** Start of Stored rows **
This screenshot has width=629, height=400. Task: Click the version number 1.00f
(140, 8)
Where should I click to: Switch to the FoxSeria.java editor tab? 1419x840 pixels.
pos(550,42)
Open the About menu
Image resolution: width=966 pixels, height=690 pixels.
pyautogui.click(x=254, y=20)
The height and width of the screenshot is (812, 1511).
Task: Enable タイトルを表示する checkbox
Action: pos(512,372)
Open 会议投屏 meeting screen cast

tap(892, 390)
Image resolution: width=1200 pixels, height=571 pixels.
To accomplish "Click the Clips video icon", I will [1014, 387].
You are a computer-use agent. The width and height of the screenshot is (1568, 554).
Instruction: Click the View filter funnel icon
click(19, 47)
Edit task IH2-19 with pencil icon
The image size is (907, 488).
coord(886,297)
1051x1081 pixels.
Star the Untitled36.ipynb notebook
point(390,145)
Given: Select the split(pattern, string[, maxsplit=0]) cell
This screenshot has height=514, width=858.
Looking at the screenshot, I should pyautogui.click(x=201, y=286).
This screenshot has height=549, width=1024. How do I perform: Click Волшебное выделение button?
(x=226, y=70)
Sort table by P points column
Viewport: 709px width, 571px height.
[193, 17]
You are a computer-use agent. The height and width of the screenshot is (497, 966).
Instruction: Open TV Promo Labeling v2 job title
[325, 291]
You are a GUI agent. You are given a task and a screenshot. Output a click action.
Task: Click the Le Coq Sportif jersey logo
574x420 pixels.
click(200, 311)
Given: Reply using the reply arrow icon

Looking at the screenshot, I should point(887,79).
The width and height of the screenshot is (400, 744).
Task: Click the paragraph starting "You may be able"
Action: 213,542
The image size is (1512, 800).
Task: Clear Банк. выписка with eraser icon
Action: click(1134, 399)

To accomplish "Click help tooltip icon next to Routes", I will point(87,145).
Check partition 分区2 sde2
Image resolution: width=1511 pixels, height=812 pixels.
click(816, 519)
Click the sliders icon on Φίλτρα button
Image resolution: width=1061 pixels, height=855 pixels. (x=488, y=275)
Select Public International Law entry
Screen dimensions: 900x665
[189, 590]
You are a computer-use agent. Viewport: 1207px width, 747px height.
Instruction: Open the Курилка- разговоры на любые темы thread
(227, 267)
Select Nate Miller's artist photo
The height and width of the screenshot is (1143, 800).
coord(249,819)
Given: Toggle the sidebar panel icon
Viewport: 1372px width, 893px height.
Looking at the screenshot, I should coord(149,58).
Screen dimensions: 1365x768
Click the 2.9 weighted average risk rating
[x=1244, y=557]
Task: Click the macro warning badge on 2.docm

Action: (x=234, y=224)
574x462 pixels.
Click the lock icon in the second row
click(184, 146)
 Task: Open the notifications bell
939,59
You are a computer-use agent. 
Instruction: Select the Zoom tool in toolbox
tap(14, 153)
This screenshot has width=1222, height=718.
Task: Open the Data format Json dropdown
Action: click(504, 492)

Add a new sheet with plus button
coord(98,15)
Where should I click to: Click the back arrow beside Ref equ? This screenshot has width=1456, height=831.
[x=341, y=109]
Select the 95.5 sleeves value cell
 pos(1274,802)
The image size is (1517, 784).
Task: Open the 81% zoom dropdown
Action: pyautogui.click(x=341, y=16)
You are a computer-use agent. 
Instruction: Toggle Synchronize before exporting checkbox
** End of Stored rows **
Render every line of the entries above as a Markdown table with the columns Row and Line, numbering the rows in order and leaving out blank lines.

| Row | Line |
|---|---|
| 1 | This screenshot has width=629, height=400. Task: Click the version number 1.00f |
| 2 | (140, 8) |
| 3 | Where should I click to: Switch to the FoxSeria.java editor tab? 1419x840 pixels. |
| 4 | pos(550,42) |
| 5 | Open the About menu |
| 6 | Image resolution: width=966 pixels, height=690 pixels. |
| 7 | pyautogui.click(x=254, y=20) |
| 8 | The height and width of the screenshot is (812, 1511). |
| 9 | Task: Enable タイトルを表示する checkbox |
| 10 | Action: pos(512,372) |
| 11 | Open 会议投屏 meeting screen cast |
| 12 | tap(892, 390) |
| 13 | Image resolution: width=1200 pixels, height=571 pixels. |
| 14 | To accomplish "Click the Clips video icon", I will [1014, 387]. |
| 15 | You are a computer-use agent. The width and height of the screenshot is (1568, 554). |
| 16 | Instruction: Click the View filter funnel icon |
| 17 | click(19, 47) |
| 18 | Edit task IH2-19 with pencil icon |
| 19 | The image size is (907, 488). |
| 20 | coord(886,297) |
| 21 | 1051x1081 pixels. |
| 22 | Star the Untitled36.ipynb notebook |
| 23 | point(390,145) |
| 24 | Given: Select the split(pattern, string[, maxsplit=0]) cell |
| 25 | This screenshot has height=514, width=858. |
| 26 | Looking at the screenshot, I should pyautogui.click(x=201, y=286). |
| 27 | This screenshot has height=549, width=1024. How do I perform: Click Волшебное выделение button? |
| 28 | (x=226, y=70) |
| 29 | Sort table by P points column |
| 30 | Viewport: 709px width, 571px height. |
| 31 | [193, 17] |
| 32 | You are a computer-use agent. The height and width of the screenshot is (497, 966). |
| 33 | Instruction: Open TV Promo Labeling v2 job title |
| 34 | [325, 291] |
| 35 | You are a GUI agent. You are given a task and a screenshot. Output a click action. |
| 36 | Task: Click the Le Coq Sportif jersey logo |
| 37 | 574x420 pixels. |
| 38 | click(200, 311) |
| 39 | Given: Reply using the reply arrow icon |
| 40 | Looking at the screenshot, I should point(887,79). |
| 41 | The width and height of the screenshot is (400, 744). |
| 42 | Task: Click the paragraph starting "You may be able" |
| 43 | Action: 213,542 |
| 44 | The image size is (1512, 800). |
| 45 | Task: Clear Банк. выписка with eraser icon |
| 46 | Action: click(1134, 399) |
| 47 | To accomplish "Click help tooltip icon next to Routes", I will point(87,145). |
| 48 | Check partition 分区2 sde2 |
| 49 | Image resolution: width=1511 pixels, height=812 pixels. |
| 50 | click(816, 519) |
| 51 | Click the sliders icon on Φίλτρα button |
| 52 | Image resolution: width=1061 pixels, height=855 pixels. (x=488, y=275) |
| 53 | Select Public International Law entry |
| 54 | Screen dimensions: 900x665 |
| 55 | [189, 590] |
| 56 | You are a computer-use agent. Viewport: 1207px width, 747px height. |
| 57 | Instruction: Open the Курилка- разговоры на любые темы thread |
| 58 | (227, 267) |
| 59 | Select Nate Miller's artist photo |
| 60 | The height and width of the screenshot is (1143, 800). |
| 61 | coord(249,819) |
| 62 | Given: Toggle the sidebar panel icon |
| 63 | Viewport: 1372px width, 893px height. |
| 64 | Looking at the screenshot, I should coord(149,58). |
| 65 | Screen dimensions: 1365x768 |
| 66 | Click the 2.9 weighted average risk rating |
| 67 | [x=1244, y=557] |
| 68 | Task: Click the macro warning badge on 2.docm |
| 69 | Action: (x=234, y=224) |
| 70 | 574x462 pixels. |
| 71 | Click the lock icon in the second row |
| 72 | click(184, 146) |
| 73 |  Task: Open the notifications bell |
| 74 | 939,59 |
| 75 | You are a computer-use agent.  |
| 76 | Instruction: Select the Zoom tool in toolbox |
| 77 | tap(14, 153) |
| 78 | This screenshot has width=1222, height=718. |
| 79 | Task: Open the Data format Json dropdown |
| 80 | Action: click(504, 492) |
| 81 | Add a new sheet with plus button |
| 82 | coord(98,15) |
| 83 | Where should I click to: Click the back arrow beside Ref equ? This screenshot has width=1456, height=831. |
| 84 | [x=341, y=109] |
| 85 | Select the 95.5 sleeves value cell |
| 86 |  pos(1274,802) |
| 87 | The image size is (1517, 784). |
| 88 | Task: Open the 81% zoom dropdown |
| 89 | Action: pyautogui.click(x=341, y=16) |
| 90 | You are a computer-use agent.  |
| 91 | Instruction: Toggle Synchronize before exporting checkbox |